Discover and call services
With the spring.application.name statement declared in the bootstrap.yml file, the application automatically registers with Eureka Server at startup. How can we discover the service? Look at the foobar code.
... @Autowired      @LoadBalanced      private RestTemplate restTemplate;   ...      private BarMessage getMessageFromBarService(){          BarMessage bar = restTemplate.getForObject("http://bar/message", BarMessage.class);          log.debug("From bar service : {}.", bar);          return bar;      }  ...  
The @Autowired and @LoadBalanced annotations are added to the RestTemplate statement. Calling restTemplate.getForObject retrieves the service URL.
http://bar/message
Bar is the service name and /message is replaced with the URL path to call. restTemplate.getForObject retrieves all bar service instances from Eureka, selects an instance to call, and returns the result based on the built-in load balancing algorithm.
You can use RestTemplate to discover and call a service. Spring Cloud also provides other methods, such as Feign, but we will not describe them now.

Sample Code

Find the sample code used in the aliyuncs-springcloud-demo series at: https://code.aliyun.com/libin.libin/aliyuncs-springcloud-demo.
In the aliyuncs-springcloud-demo directory, you will find the following content:

aliyuncs-springcloud-demo$ tree -L 2  .  ├── build-all.sh  ├── clean-all-images.sh  ├── common  │   ├── discovery-server  │   └── gateway  ├── docker-compose.acs.yml  ├── docker-compose.yml  ├── push-all-images.sh  └── services      ├── bar      ├── foo      └── foobar  
The common directory contains public services, including the Discovery Server (Eureka) and Gateway (Zuul) intelligent routing service.
The services directory contains all the services with application business logic. These services are all registered with Discovery Server, which also performs service discovery.
We have already discussed the registration and discovery mechanisms. The Docker image creation process for all applications (including Discovery Server and Gateway) is almost identical. You can find relevant files in the respective directories.

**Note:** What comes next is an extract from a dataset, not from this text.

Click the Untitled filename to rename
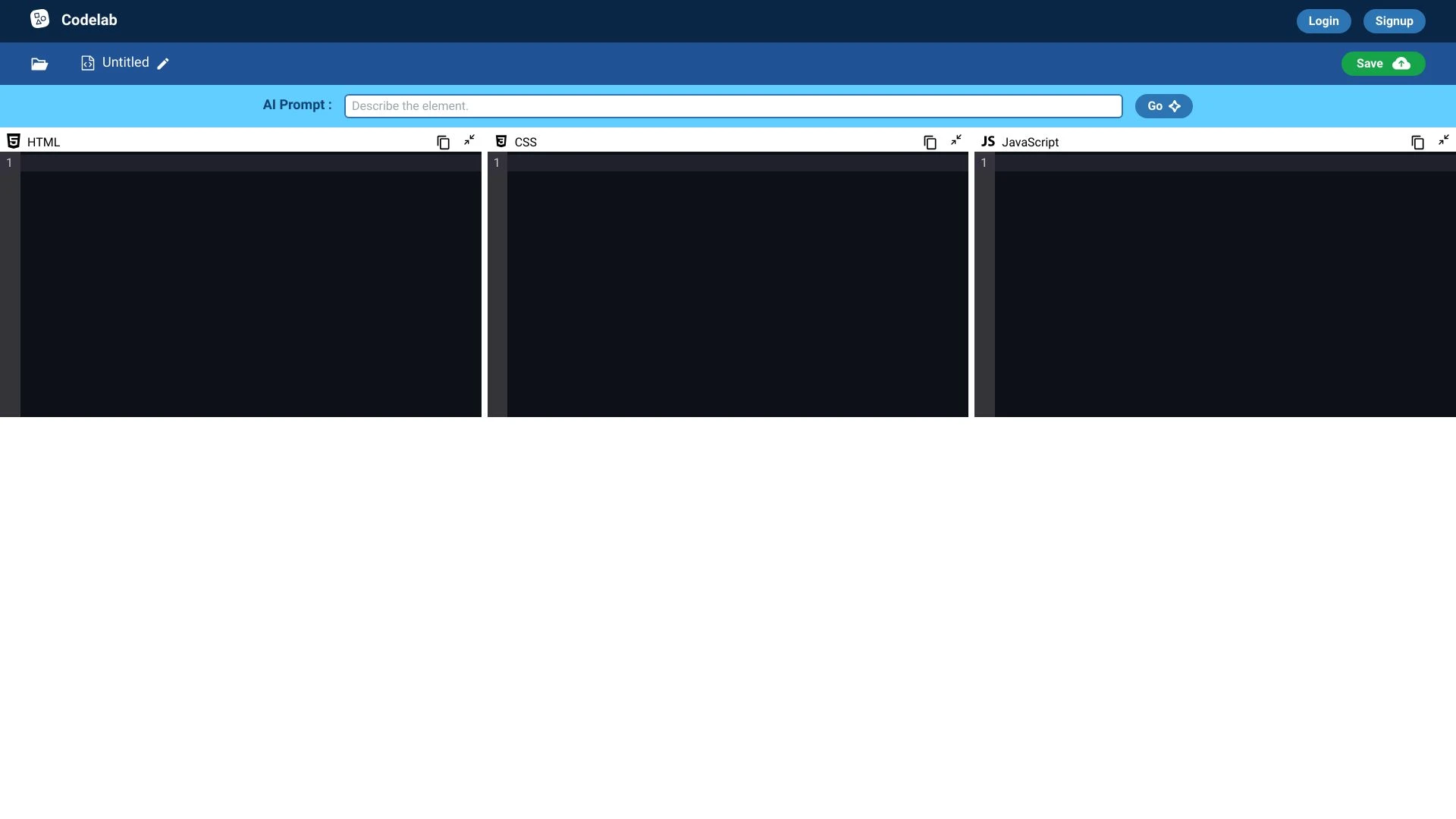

Compile all services and upload images
Manually compiling services and uploading images in each directory is cumbersome and error-prone. We use a script to create and upload images for all services.
Run the following command to compile and bundle all services. Then, create, but not upload, container images:

#Replace jingshanlb with your actual username before executing the command 
./build-all.sh
Run the following command to upload all images (if an image warehouse is not yet created, follow the instructions in the Eureka Server section to create one):
#Replace jingshanlb with your actual username before executing the command 
./push-all-images.sh

Conclusion

This article describes how to use Eureka to register and discover services and create images. Finally, we briefly described how to create images for all the services in the sample code.
In future articles, we will look at some other features of the Spring Cloud and Alibaba Cloud Container Service.